> **FRAGMENTO**:
Veo muchas cosas en la guagua. Observo la realidad y me pregunto si los demás están viendo lo mismo que yo. Seguramente no. Pero espero que estén viendo algo. Que no estén completamente ciegos y vean el mundo, lo huelan, lo saboreen, lo escuchen… Ojalá lo estén haciendo ahora mismo y se pregunten qué demonios estoy pensando yo.

> **DATOS DE ORIGEN**:
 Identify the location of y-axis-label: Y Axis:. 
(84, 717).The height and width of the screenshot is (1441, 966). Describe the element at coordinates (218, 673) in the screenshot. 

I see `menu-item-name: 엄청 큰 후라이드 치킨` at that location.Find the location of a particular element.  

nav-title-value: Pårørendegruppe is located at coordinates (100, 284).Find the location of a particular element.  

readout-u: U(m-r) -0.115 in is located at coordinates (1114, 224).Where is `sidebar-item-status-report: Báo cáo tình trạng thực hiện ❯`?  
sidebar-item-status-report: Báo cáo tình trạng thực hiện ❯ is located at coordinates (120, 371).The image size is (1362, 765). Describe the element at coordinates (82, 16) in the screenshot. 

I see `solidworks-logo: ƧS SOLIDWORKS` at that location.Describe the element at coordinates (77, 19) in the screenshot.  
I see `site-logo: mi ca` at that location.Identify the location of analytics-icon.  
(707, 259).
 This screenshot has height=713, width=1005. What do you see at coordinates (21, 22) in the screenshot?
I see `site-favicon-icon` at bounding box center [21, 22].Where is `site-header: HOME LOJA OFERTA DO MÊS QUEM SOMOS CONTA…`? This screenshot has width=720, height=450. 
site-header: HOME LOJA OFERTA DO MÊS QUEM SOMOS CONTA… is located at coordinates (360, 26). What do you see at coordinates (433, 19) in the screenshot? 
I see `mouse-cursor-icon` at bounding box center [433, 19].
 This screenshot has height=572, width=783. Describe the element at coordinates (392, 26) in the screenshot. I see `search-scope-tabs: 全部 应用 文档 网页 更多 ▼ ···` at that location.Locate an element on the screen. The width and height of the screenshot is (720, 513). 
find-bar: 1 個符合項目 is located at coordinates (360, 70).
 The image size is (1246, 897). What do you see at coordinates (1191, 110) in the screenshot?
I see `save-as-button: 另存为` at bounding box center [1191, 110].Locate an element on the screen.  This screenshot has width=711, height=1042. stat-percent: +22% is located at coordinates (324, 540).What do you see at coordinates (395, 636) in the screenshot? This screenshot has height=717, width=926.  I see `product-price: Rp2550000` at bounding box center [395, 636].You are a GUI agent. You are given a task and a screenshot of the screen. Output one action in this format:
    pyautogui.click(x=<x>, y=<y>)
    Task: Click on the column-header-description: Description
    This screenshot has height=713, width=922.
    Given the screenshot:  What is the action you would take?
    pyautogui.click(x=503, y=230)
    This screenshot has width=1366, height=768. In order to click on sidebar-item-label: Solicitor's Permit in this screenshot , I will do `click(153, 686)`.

> **ACCIONES A REALIZAR**:
[A] Devuelve sin cambios la parte del fragmento que empieza con las palabras que contienen "Veo muchas cosas" y acaba con "estoy pensando yo.".
[B] Resume el fragmento en dos oraciones.
[C] Según el fragmento, ¿en qué lugar ve muchas cosas quien narra?

> **CONJUNTO DE RESPUESTAS**:
[A]
Veo muchas cosas en la guagua. Observo la realidad y me pregunto si los demás están viendo lo mismo que yo. Seguramente no. Pero espero que estén viendo algo. Que no estén completamente ciegos y vean el mundo, lo huelan, lo saboreen, lo escuchen… Ojalá lo estén haciendo ahora mismo y se pregunten qué demonios estoy pensando yo.

[B] Quien narra observa muchas cosas en la guagua y se pregunta si los demás ven lo mismo, aunque cree que seguramente no. Aun así, desea que no estén completamente ciegos, que vean, huelan, saboreen y escuchen el mundo, y que se pregunten qué piensa quien narra.

[C] En la guagua.